I want to transform in this:

 id  | word             | textblockid | sentence |position 
 10  | Fear of the Dark |      5      |     1    |    1
  9  | is               |      5      |     1    |    2

I'm doing a function that receives an array with the ids to merge, something like merge_tokens('{5,8,6,7}').

I insert the new word Fear of the Dark in the table token and get the generated id (as in example, id is 10). This is easy.

The Question

I need to update the id of the first word (in this case, Fear) to 10 and delete the next words(of,the,Dark).

My doubt is how I can perform these operations. I think I need to SELECT from an ordered table where the first row id matches the first element in the id array, the second row id matches the second element id array and so on, and after this, update the first element and remove the next ones.

I can't delete just delete the other rows by id because they are used in other words.
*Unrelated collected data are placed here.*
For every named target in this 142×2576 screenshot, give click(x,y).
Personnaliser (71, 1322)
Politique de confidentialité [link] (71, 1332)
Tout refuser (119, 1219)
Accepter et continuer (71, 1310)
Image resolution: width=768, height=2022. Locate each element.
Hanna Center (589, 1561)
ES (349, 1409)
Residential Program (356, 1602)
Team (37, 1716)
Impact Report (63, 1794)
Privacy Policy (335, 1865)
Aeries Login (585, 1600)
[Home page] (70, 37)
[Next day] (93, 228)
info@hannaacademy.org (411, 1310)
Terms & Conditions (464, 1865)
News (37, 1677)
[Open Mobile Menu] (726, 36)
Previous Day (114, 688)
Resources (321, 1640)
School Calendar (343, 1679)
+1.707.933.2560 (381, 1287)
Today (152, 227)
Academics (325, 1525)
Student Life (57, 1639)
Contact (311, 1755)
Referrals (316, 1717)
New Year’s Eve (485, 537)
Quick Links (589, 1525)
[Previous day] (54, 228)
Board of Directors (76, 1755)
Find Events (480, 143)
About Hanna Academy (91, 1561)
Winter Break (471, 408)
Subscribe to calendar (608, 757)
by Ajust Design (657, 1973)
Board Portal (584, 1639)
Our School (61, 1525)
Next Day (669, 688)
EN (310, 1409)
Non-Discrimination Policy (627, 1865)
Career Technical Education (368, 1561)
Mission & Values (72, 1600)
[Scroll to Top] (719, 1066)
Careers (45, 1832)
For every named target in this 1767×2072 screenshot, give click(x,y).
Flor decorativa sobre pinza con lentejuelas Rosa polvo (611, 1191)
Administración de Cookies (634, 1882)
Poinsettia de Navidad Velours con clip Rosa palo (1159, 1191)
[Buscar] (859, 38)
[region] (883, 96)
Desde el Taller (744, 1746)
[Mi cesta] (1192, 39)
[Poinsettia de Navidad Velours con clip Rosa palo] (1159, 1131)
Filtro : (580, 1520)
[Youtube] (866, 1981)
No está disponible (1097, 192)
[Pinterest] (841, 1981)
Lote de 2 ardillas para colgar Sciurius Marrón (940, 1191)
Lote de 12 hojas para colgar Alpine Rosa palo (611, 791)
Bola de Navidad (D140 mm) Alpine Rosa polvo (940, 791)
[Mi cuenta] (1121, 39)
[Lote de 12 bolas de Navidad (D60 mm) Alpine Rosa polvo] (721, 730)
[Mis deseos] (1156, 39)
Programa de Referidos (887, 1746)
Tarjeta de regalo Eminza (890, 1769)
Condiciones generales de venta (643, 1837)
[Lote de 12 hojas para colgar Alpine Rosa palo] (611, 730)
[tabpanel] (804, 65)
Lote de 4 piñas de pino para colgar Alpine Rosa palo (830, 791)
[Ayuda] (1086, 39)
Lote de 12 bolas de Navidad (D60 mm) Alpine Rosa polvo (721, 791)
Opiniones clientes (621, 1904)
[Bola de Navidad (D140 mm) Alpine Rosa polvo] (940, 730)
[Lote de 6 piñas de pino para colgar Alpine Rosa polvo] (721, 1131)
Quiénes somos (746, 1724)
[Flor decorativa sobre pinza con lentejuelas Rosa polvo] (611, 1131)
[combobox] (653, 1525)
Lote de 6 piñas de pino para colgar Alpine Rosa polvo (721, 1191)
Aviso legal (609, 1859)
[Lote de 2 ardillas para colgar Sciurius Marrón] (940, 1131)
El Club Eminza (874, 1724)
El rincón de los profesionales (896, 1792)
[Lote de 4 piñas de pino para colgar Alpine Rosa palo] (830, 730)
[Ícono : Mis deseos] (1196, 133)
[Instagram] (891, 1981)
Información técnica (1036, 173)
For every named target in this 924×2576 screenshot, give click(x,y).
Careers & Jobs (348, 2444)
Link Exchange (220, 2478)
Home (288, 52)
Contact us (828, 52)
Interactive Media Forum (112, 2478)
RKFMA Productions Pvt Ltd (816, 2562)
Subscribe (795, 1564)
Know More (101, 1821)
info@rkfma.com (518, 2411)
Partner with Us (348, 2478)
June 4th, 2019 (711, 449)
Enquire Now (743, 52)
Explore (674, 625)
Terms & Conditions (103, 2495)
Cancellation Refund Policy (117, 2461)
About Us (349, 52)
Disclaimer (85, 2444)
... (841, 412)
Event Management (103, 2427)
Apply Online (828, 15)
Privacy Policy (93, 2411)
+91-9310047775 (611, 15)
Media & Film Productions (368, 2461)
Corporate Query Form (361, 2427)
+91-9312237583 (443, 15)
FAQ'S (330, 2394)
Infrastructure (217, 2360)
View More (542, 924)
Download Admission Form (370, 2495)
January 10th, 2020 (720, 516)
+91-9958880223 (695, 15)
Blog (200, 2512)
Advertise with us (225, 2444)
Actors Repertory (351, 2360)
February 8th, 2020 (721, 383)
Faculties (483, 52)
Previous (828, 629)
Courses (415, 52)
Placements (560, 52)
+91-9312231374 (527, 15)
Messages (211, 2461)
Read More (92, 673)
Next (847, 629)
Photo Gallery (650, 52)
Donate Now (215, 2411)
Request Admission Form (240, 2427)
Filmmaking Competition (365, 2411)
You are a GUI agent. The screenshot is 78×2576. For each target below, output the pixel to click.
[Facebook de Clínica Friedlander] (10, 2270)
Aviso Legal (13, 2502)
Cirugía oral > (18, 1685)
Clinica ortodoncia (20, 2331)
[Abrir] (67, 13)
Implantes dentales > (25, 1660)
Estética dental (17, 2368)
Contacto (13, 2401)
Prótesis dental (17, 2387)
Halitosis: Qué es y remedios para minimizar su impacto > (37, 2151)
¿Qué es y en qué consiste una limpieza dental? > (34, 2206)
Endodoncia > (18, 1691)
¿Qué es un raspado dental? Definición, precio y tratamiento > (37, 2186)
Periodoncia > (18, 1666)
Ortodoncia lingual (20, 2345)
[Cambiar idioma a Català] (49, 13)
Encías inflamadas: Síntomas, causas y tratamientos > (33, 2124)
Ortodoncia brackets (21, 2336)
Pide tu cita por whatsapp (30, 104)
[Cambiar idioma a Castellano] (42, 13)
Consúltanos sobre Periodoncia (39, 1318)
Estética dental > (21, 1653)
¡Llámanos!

I only will delete the of where the previous is Fear, the next is of and the next Dark. Following this rule, I only can delete the where the previous is of, the other previous Fear and the next is Dark.

As example, I can have in the same table something like that can't be affected:

 id  | word      | textblockid |sentence |position 
 6   | the       |      8      |    3    |    10
 11  | sound     |      8      |    3    |    21
 8   | of        |      8      |    3    |    12
 6   | the       |      8      |    3    |    13
 7   | mountain  |      8      |    3    |    14

Ah, Renanto is back for his daily fix. :) Your first paragraph is unclear: one or two tables? — Erwin Brandstetter, Nov 23 '11 at 19:34
@ErwinBrandstetter Two tables, one for text which each entrance is a unique word, and the other for positioning the words in a text which contains the textblock identification, the sentence and the position inside the sentence. — Renato Dinhani, Nov 23 '11 at 19:50
@ErwinBrandstetter And yes, daily questions because I need to hurry up with my final grade work until December (or January or February). :) After that, I will still asking too. — Renato Dinhani, Nov 23 '11 at 19:52
Renato (good luck with your grading, btw!), your question is unclear. First you write: `delete the next words(of,the,Dark)`, later you write something else. I went with the first version in my answer ... — Erwin Brandstetter, Nov 23 '11 at 20:03
@ErwinBrandstetter Let's clarify: I need to update and delete where the ids rows sequence are exactly `5,8,6,7`, but not `5,6,7,8` or `8,6,7,5` or any another possibility, but strictly `5,8,6,7`. — Renato Dinhani, Nov 23 '11 at 20:11
Please edit your question to clarify (including my previous gripes). The sequence of ids is dictated by the column `position`, right? My answer works with that. — Erwin Brandstetter, Nov 23 '11 at 20:16
Except you did not clarify the rest. Table definition is still unclear. I think my answer already addresses your update, btw. — Erwin Brandstetter, Nov 23 '11 at 20:26
Which PostgreSQL version do you use? I think this could be fairly easy with the new writeable CTEs introduced in 9.1 — , Nov 24 '11 at 17:12
@a_horse_with_no_name CTEs? I don't know what are these. And I'm using the last version, 9.1. Can you send me a link or explain? — Renato Dinhani, Nov 24 '11 at 17:26
Here are some: http://www.depesz.com/index.php/2011/03/16/waiting-for-9-1-writable-cte/ and http://johtopg.blogspot.com/2010/06/writeable-ctes.html and http://xzilla.net/blog/2011/Mar/Upserting-via-Writeable-CTE.html — , Nov 24 '11 at 18:39

score 1 · Answer 1 · edited Jun 20 '20 at 09:12

Best do this in one transaction:

UPDATE token
SET    word = (
    SELECT string_agg(word, ' '  ORDER BY position)
    FROM   token
    WHERE  id = ANY('{5,8,6,7}'::int[])
    )
      ,id = nextval('token_id_seq')
WHERE  id = ('{5,8,6,7}'::int[])[1];

DELETE FROM token
WHERE  id = ANY('{5,8,6,7}'::int[])
AND    id <> ('{5,8,6,7}'::int[])[1];

Replace '{5,8,6,7}'::int[] with your integer array parameter.
I get the new id from the sequence I assume exists.
I further assume that the ordering in array concurs with the ordering by position. Alternative version follows below.
id to be updated is the first element of the array.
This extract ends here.